Track your fund's performance and exit when it starts dipping…
15-Feb-2011 •Research Desk
I started investing in Reliance Vision Mutual Fund in October 2005 through SIPs of Rs 10,000, which I continued till October 2008. During this time, the rating of the fund was 4-stars or 5-stars. At the moment, the fund rating is fluctuating between 2- and 3-stars. I am sitting with a reasonable gain of Rs 1 lakh on my investment. I was wondering if I should exit this fund or hold onto my investments. I will be re-investing the money I redeem as I do not need it for the next five years
Making gains from mutual fund investing is a sign of good fund selection in the first place. You are right in your observation about Reliance Vision going down on performance and losing stars. A steadily declining fund also loses stars regularly, offering an exit option at various points to an investor.

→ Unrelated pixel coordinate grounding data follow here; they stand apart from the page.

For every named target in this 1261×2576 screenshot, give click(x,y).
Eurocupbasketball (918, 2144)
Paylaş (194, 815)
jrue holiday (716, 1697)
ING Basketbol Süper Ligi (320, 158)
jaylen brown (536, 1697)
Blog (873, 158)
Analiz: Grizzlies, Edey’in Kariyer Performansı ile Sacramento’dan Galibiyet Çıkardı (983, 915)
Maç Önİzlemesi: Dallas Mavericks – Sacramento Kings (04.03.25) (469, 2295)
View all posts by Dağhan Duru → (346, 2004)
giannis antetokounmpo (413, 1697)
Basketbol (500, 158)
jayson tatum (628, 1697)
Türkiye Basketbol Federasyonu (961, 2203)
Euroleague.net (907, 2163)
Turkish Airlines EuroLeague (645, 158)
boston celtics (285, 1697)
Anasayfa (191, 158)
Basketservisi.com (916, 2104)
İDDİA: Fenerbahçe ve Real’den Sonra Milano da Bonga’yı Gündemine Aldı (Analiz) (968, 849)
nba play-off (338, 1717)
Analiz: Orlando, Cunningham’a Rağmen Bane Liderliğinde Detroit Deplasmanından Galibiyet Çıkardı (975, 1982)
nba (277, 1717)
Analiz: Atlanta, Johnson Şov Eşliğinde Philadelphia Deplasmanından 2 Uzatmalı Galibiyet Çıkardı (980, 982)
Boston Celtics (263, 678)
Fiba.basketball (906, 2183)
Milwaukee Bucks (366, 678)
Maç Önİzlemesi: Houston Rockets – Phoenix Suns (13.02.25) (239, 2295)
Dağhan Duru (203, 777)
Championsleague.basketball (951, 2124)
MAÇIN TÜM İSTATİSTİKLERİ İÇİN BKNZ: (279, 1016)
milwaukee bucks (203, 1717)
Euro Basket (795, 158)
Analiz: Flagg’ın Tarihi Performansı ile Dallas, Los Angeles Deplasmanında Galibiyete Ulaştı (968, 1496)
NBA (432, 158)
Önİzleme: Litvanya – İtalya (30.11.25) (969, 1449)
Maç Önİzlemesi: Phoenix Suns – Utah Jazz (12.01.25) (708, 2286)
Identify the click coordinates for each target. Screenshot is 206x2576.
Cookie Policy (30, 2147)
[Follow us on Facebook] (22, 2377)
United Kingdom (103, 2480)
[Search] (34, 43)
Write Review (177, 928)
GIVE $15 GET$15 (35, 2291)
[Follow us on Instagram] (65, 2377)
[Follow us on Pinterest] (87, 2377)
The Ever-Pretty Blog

As you plan to redeploy the profits from this investment; you can consider investing in Birla Sun Life Frontline Equity Plan A, Fidelity India Growth or HDFC Top 200. All three funds fall within the large- and mid-cap fund space, similar to Reliance Vision. By exiting a poorly faring fund to the best performers in the category, you stand the chance to gain in the future. There is a lesson for you from this experience: track the performance of your fund investments periodically. If the selected fund’s performance starts to slip, it’s time for you to exit and invest elsewhere.